Note that 86,400 is the number of seconds in a day, so that's what that number was.

Upvotes: 0

J_F
J_F

Reputation: 10352

Here my short solution (in contrast to the other answers ;-) ) I also used the lubridate package:

library(lubridate)
df$start_date <- dmy_hm(df$start_date)
df$end_date <- dmy_hm(df$end_date)

df$ diff <- unlist(lapply(1:nrow(df), function(x){

   sequence <- seq(df$start_date[x],df$end_date[x], by = "min")
   cum_sum <- cumsum(format(sequence, format = "%H:%M") <= "02:00" | format(sequence, format = "%H:%M") >= "21:00")
   sum <- sum(format(sequence, format = "%H:%M") <= "02:00" | format(sequence, format = "%H:%M") >= "21:00")
   n_intervals <- length(unique(cum_sum[cum_sum %in% unique(cum_sum[duplicated(cum_sum)])]))

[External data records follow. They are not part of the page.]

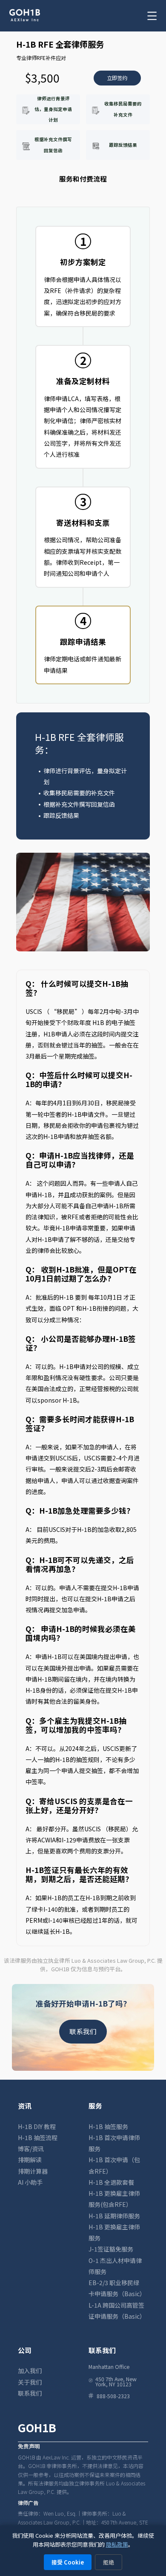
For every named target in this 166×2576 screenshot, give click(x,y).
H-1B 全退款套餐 (111, 2182)
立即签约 (117, 78)
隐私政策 (117, 2544)
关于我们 (30, 2382)
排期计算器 (33, 2171)
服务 (95, 2106)
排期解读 (30, 2159)
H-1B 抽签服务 (108, 2126)
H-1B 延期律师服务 (114, 2216)
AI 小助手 (30, 2182)
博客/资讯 (31, 2148)
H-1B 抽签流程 (37, 2137)
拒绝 (108, 2562)
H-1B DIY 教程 (37, 2126)
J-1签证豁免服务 (111, 2249)
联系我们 (83, 2031)
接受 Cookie (68, 2562)
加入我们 (30, 2370)
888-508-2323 (113, 2396)
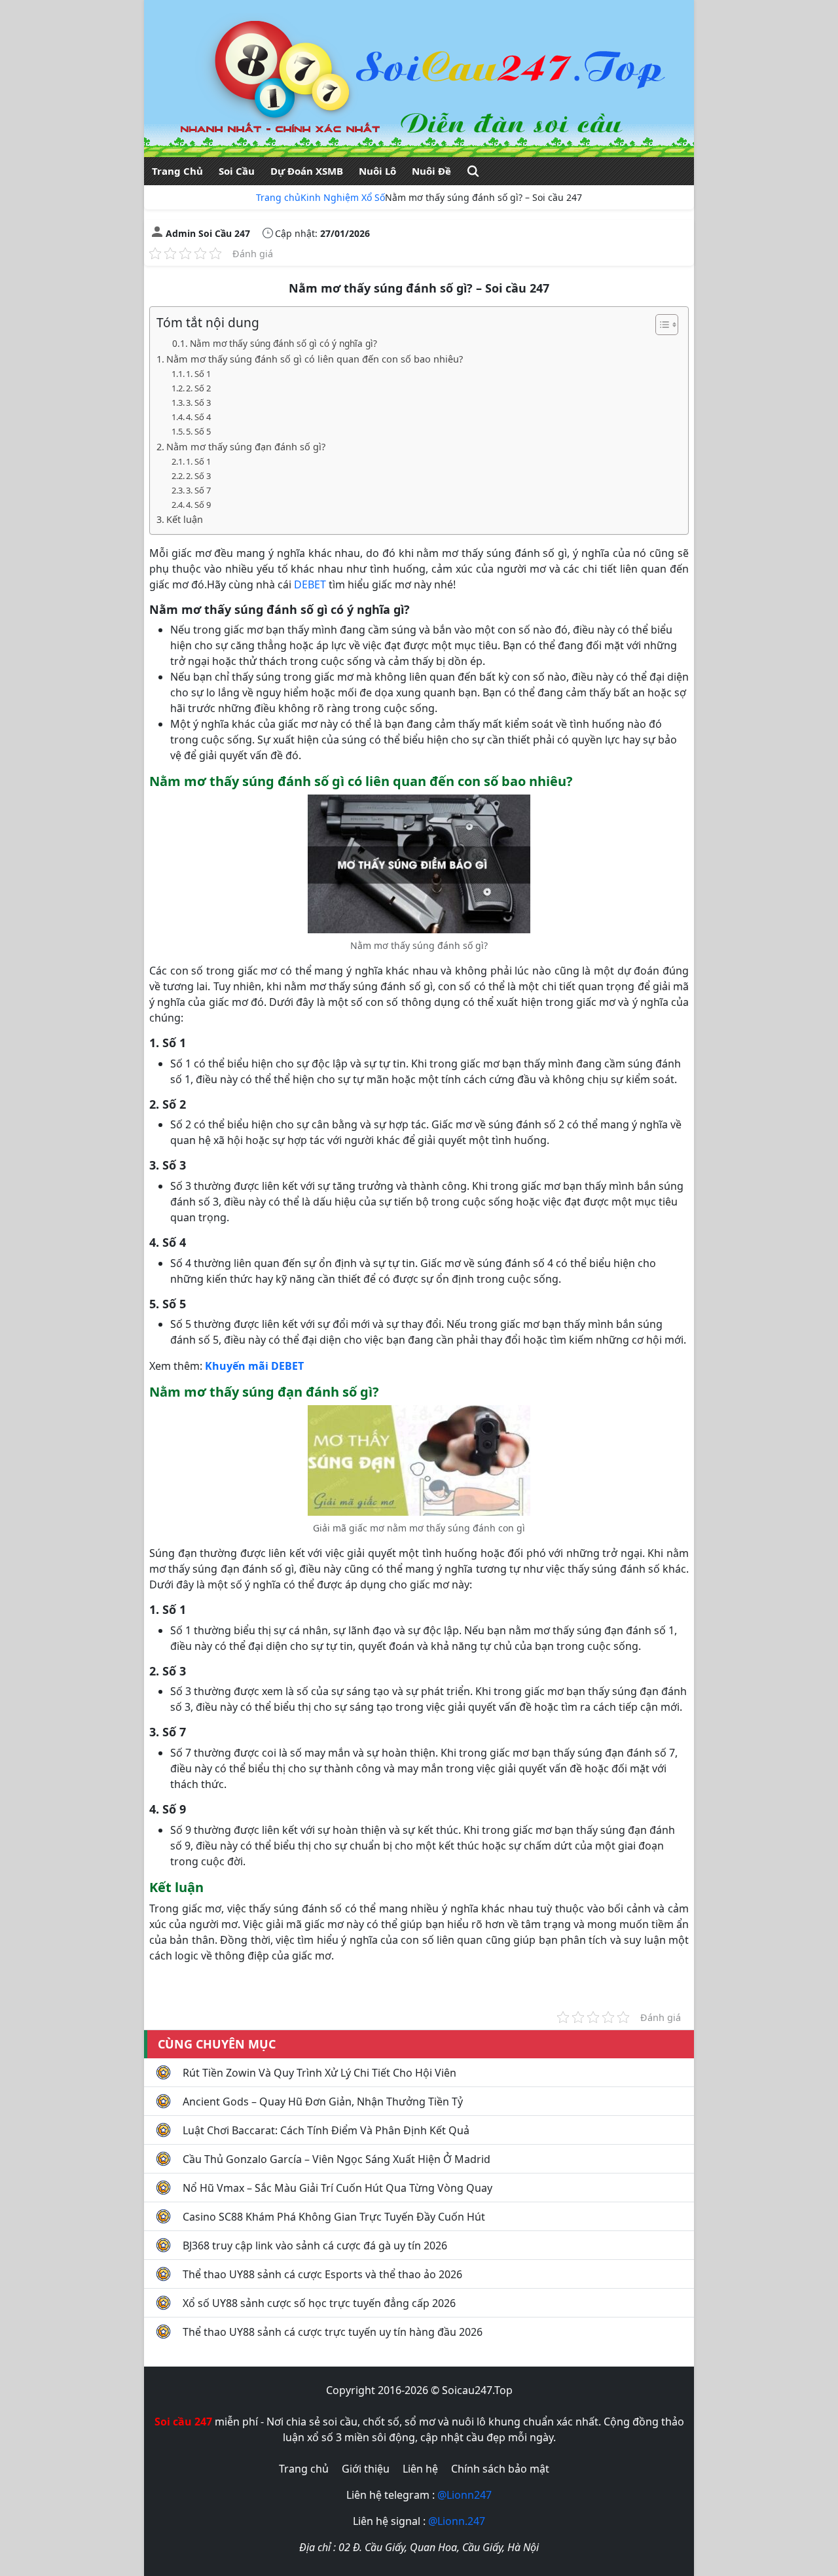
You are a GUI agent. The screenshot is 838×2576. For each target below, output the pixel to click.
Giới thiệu (366, 2468)
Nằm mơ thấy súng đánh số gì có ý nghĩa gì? (283, 343)
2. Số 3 (198, 476)
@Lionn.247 (456, 2521)
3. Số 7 (198, 490)
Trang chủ (278, 197)
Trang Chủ (177, 170)
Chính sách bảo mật (500, 2468)
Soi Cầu (237, 170)
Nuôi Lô (377, 170)
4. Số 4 (198, 417)
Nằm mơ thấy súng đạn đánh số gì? (245, 446)
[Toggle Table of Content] (660, 324)
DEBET (310, 584)
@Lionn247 (464, 2495)
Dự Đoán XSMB (306, 170)
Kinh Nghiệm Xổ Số (343, 197)
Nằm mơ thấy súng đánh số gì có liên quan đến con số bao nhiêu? (314, 359)
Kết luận (184, 519)
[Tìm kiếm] (473, 171)
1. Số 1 (198, 374)
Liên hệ (420, 2468)
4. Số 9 (198, 504)
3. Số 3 (198, 402)
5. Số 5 (198, 431)
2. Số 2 (198, 388)
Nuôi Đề (431, 170)
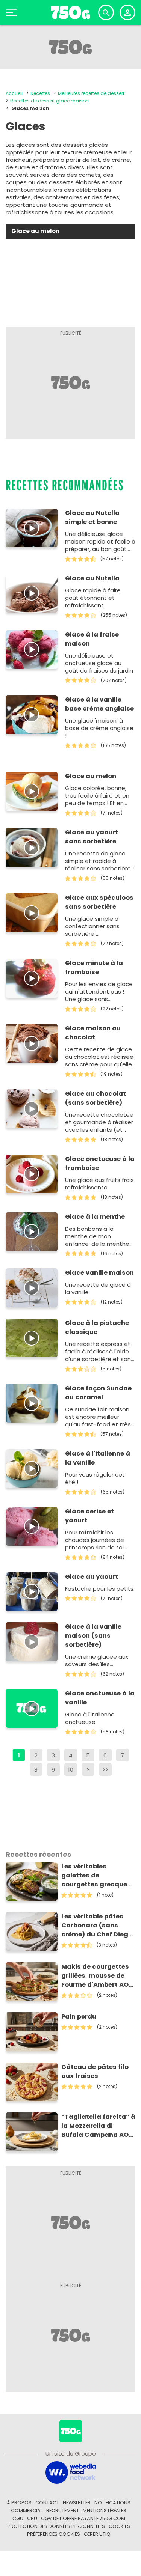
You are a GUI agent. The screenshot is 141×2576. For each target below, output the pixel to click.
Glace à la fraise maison (92, 639)
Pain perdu (78, 2016)
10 (70, 1770)
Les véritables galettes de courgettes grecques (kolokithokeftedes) (96, 1875)
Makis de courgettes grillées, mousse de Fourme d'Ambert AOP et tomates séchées (96, 1975)
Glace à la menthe (95, 1216)
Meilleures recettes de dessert (91, 93)
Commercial (26, 2510)
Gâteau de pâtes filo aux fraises (95, 2071)
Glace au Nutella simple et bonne (92, 517)
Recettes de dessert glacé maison (49, 101)
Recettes (40, 93)
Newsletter (77, 2502)
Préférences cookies (53, 2534)
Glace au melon (90, 776)
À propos (19, 2502)
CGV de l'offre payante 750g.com (83, 2518)
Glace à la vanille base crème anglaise (99, 704)
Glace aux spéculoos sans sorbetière (99, 902)
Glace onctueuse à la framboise (100, 1163)
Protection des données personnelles (56, 2526)
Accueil (14, 93)
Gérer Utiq (97, 2534)
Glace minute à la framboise (94, 967)
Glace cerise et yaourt (89, 1516)
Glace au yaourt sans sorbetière (91, 837)
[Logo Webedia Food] (70, 2472)
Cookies (119, 2526)
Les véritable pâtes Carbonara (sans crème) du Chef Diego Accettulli (96, 1925)
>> (105, 1770)
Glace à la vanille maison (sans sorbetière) (93, 1635)
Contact (47, 2502)
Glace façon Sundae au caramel (98, 1393)
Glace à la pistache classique (97, 1327)
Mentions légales (104, 2510)
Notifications (112, 2502)
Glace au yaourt (91, 1576)
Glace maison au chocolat (93, 1033)
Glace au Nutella (92, 578)
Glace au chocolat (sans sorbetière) (95, 1098)
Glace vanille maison (99, 1272)
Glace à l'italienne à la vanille (97, 1458)
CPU (32, 2518)
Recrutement (62, 2510)
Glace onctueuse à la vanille (100, 1698)
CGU (17, 2518)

   ifelse(cum_sum[length(cum_sum)] - cum_sum[length(cum_sum)-1] != 0, return(sum - n_intervals-1), return(sum-1))
}))

#            start_date            end_date diff
# 1 2016-09-20 01:20:00 2016-09-20 06:20:00   40
# 2 2016-09-22 01:20:00 2016-09-24 22:40:00  740
# 3 2016-09-28 22:16:00 2016-09-29 03:20:00  224
# 4 2016-09-16 21:01:00 2016-09-16 23:01:00  120

The idea is the following (code in lapply):

  1. create a sequence from start to end of each interval by one minute
  2. Calculate the sum and the cumsum of the condition, that all times from this sequence are in the interval "21:00" to "02:00".
  3. Calculate the number of intervals in the cumsumto see how much different intervals are in this sequence.
  4. The difficult thing is, that when sum is 2 long, the difference in minutes is just 1, so we always have to subtract 1. We have to do this for every interval we have found. In the case, that the last value of cum_sum is different to the second to last one, this is a addition interval and we have to subtract 1 more.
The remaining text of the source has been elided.